*** Study material

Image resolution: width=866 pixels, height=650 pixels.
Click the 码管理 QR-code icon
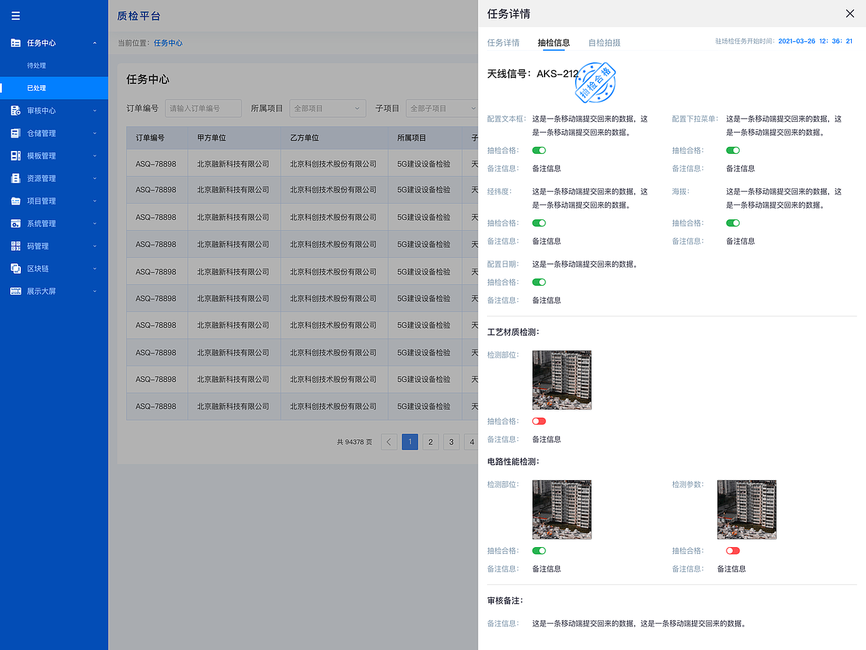pos(15,246)
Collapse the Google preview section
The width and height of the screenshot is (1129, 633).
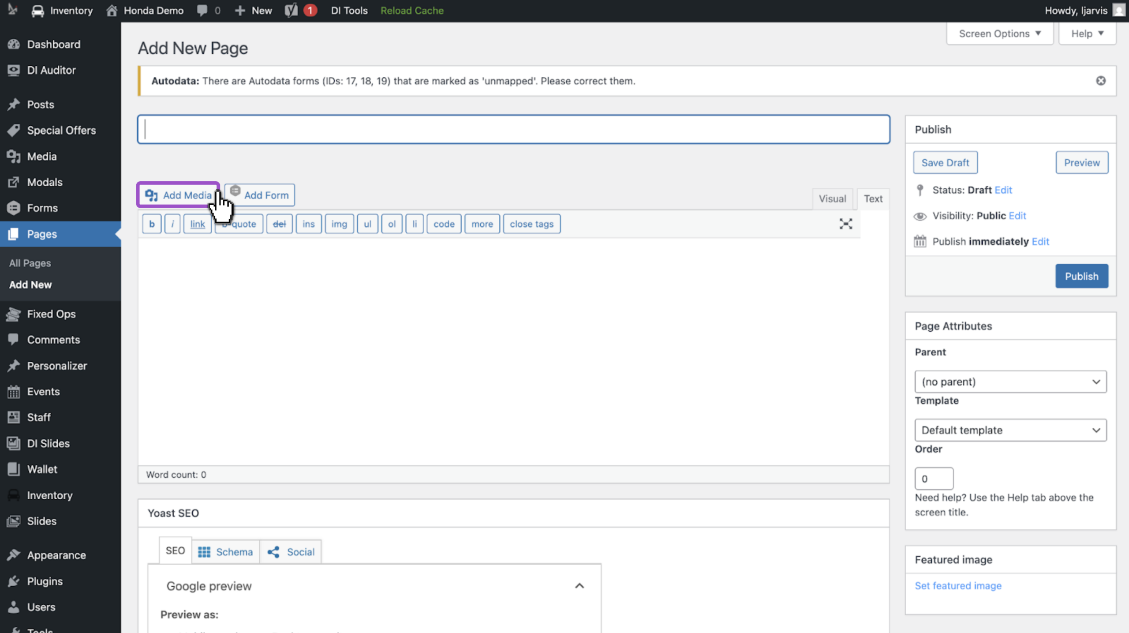[579, 586]
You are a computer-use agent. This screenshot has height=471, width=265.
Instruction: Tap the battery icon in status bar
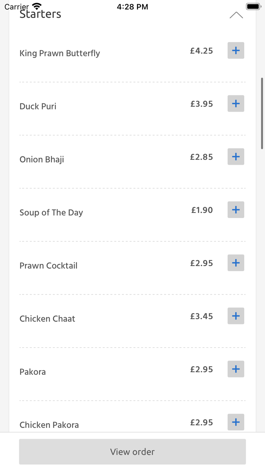tap(253, 7)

******

**Exercise directions**.
An exact copy of the entries above is needed, with the pictures removed.

**Exercise output**.
Image resolution: width=866 pixels, height=650 pixels.
Click the 码管理 QR-code icon
pos(15,246)
Collapse the Google preview section
The width and height of the screenshot is (1129, 633).
[579, 586]
You are a computer-use agent. This screenshot has height=471, width=265.
Instruction: Tap the battery icon in status bar
tap(253, 7)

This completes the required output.